Hey Austin, Great stoppers.....nothing like manzanita for "character" cracks.......filling 'em makes beautiful stoppers......Thanks for sharing.


----------



## APBcustoms (Feb 1, 2014)

rockb said:


> Hey Austin, Great stoppers.....nothing like manzanita for "character" cracks.......filling 'em makes
> beautiful stoppers......Thanks for sharing.

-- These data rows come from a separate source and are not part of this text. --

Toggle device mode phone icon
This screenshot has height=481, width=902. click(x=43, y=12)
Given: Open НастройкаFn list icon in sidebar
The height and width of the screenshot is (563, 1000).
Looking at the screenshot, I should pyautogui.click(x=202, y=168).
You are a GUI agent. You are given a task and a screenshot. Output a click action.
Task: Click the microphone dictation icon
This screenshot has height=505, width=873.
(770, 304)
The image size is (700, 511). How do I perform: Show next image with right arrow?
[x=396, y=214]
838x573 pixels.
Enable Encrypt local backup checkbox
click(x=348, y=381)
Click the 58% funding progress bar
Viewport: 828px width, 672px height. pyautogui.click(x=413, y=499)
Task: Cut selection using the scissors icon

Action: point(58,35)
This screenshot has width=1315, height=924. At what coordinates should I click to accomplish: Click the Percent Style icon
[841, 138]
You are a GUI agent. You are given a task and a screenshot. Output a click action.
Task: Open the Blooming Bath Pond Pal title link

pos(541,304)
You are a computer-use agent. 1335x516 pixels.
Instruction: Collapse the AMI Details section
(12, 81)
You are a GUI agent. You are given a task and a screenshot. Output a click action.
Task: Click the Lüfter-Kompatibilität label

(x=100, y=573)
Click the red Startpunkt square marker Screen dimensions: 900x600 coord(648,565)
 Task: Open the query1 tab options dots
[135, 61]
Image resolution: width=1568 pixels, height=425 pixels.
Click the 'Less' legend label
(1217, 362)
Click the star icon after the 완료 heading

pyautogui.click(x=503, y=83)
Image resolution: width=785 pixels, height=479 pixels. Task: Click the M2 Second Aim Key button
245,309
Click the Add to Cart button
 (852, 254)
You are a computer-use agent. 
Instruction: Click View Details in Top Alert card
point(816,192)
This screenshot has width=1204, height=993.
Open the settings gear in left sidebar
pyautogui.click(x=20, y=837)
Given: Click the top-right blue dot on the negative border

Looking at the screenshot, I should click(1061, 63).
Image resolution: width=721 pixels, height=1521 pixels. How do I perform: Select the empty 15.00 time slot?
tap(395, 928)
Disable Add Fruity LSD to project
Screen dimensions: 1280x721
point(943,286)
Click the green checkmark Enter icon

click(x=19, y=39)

That's your manzanita by the way.


----------



## rockb (Feb 1, 2014)

Wasn't positive Austin but they did bear a striking resemblance to Bob and Marge.....I hope I'm not the only one who names his wood..... Maybe too much info... ; )


----------



## APBcustoms (Feb 1, 2014)

Haha I name only the really expensive or big ones 



rockb said:


> Wasn't positive Austin but they did bear a striking resemblance to Bob and Marge.....I hope I'm not the only one who names his wood..... Maybe too much info... ; )


----------



## ironman123 (Feb 1, 2014)

Austin, those are awesome. Your work is very impressive to say the least. Thanks for letting us have a look.

Ray


----------



## APBcustoms (Feb 1, 2014)

ironman123 said:


> Austin, those are awesome. Your work is very impressive to say the least. Thanks for letting us have a look.
> 
> Ray



Thank you very much.


----------